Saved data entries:
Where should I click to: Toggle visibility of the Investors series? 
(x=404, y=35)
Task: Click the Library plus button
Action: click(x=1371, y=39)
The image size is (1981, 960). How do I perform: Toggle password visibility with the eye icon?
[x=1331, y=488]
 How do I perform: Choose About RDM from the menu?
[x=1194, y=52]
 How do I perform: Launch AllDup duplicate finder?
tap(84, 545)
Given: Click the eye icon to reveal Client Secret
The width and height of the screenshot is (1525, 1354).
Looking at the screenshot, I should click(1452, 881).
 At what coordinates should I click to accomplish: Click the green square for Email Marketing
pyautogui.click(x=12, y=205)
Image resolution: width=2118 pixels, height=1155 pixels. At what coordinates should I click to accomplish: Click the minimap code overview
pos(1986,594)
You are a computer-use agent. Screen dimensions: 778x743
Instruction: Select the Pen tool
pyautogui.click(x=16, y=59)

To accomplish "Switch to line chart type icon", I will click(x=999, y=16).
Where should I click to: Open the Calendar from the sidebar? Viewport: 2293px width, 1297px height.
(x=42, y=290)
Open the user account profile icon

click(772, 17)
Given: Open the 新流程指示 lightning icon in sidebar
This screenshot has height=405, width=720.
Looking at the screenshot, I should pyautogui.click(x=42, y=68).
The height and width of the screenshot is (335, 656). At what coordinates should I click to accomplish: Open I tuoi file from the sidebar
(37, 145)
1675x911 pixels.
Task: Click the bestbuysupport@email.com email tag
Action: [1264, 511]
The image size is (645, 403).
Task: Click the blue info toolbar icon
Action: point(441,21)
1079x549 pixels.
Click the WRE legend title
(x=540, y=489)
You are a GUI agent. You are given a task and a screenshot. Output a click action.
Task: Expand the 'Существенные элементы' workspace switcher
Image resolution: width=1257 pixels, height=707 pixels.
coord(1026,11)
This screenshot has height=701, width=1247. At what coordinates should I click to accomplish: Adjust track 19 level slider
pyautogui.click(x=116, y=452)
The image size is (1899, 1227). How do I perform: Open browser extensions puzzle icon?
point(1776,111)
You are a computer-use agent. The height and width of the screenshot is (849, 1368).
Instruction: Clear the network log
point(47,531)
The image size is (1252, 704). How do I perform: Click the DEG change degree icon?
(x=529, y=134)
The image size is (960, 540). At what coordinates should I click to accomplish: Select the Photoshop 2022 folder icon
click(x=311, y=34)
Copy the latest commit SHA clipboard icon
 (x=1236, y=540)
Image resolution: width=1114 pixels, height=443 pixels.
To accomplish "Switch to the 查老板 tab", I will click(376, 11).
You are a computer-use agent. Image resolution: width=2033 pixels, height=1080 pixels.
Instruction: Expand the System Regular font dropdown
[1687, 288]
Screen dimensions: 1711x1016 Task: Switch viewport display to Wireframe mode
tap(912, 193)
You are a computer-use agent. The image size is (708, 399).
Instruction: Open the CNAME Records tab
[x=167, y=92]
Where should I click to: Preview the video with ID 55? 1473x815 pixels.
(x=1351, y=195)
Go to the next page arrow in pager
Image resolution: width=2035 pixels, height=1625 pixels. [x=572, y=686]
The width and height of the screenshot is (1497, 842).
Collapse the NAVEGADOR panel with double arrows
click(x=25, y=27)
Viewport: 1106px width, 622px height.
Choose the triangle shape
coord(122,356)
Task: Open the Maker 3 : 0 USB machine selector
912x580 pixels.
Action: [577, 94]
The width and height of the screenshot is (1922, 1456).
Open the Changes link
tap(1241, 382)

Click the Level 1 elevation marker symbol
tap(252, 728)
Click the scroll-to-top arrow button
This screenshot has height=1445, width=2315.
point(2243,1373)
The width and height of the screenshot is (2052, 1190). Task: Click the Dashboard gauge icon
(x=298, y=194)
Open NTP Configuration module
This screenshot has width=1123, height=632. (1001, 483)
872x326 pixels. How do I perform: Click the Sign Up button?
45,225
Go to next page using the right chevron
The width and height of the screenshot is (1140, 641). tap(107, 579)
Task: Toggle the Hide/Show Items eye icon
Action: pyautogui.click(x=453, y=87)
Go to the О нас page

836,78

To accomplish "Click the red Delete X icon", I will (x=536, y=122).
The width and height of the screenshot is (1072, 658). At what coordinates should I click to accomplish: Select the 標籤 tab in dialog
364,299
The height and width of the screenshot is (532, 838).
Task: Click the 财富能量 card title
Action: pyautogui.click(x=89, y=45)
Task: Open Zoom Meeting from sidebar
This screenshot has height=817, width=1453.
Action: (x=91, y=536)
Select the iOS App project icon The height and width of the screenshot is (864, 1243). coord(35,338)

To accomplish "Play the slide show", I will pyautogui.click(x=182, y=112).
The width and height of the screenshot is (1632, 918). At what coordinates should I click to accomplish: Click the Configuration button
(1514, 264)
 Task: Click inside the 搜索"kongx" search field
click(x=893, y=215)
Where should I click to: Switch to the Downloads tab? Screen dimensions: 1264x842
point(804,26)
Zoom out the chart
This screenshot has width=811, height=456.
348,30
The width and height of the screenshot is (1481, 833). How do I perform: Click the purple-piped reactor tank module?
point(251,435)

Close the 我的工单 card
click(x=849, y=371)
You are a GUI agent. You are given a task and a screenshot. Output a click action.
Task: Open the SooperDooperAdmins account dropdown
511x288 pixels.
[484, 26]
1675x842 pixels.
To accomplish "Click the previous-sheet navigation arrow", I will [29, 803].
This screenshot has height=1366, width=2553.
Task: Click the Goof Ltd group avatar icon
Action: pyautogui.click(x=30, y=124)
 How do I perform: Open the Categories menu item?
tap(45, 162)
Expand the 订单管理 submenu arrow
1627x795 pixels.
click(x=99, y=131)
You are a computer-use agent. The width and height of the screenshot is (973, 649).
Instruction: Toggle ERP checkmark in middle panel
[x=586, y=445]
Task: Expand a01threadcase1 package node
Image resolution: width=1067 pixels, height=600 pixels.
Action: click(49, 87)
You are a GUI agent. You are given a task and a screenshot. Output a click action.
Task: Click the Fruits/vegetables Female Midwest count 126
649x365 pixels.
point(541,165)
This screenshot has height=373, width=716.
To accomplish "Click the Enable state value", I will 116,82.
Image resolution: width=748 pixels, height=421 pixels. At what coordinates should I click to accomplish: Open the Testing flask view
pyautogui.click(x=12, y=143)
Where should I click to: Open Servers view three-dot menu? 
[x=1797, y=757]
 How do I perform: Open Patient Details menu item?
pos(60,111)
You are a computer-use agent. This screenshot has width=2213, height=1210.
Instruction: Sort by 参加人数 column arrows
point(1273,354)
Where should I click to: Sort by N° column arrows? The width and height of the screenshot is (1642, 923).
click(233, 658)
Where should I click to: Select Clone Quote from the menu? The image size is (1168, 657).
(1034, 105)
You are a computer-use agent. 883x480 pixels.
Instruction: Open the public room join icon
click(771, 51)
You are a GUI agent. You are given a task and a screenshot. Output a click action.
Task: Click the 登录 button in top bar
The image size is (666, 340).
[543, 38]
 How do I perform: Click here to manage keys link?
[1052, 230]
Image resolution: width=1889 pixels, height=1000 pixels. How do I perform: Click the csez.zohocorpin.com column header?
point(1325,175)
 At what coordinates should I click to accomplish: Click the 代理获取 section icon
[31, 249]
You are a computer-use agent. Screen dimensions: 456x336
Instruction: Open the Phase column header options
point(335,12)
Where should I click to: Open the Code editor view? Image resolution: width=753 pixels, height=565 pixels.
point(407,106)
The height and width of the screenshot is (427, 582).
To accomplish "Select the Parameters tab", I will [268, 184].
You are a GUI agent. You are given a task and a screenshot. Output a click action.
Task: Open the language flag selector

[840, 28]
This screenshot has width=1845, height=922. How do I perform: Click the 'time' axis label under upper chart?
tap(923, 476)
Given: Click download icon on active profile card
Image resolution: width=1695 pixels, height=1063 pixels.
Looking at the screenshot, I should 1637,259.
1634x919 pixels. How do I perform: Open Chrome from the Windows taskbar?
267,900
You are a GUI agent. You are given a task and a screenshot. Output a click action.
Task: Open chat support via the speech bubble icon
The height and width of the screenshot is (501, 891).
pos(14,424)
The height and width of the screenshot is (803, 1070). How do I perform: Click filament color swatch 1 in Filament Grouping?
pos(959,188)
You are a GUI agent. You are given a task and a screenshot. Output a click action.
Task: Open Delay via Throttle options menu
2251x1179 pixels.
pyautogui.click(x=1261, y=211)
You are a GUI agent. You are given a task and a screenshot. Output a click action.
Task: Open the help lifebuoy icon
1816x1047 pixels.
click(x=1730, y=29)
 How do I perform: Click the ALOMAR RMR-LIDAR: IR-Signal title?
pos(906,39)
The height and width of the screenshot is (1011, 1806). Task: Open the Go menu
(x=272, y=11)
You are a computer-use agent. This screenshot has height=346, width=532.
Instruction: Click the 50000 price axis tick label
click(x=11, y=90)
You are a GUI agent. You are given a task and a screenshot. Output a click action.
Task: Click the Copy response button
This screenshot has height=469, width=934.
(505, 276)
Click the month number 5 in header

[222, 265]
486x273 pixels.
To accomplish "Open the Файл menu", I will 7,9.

* Work order
Return the entries above unchanged, starting at the first line and stopping after the line with "Given: Click the".

* Answer box
Where should I click to: Toggle visibility of the Investors series? 
(x=404, y=35)
Task: Click the Library plus button
Action: click(x=1371, y=39)
The image size is (1981, 960). How do I perform: Toggle password visibility with the eye icon?
[x=1331, y=488]
 How do I perform: Choose About RDM from the menu?
[x=1194, y=52]
 How do I perform: Launch AllDup duplicate finder?
tap(84, 545)
Given: Click the eye icon to reveal Client Secret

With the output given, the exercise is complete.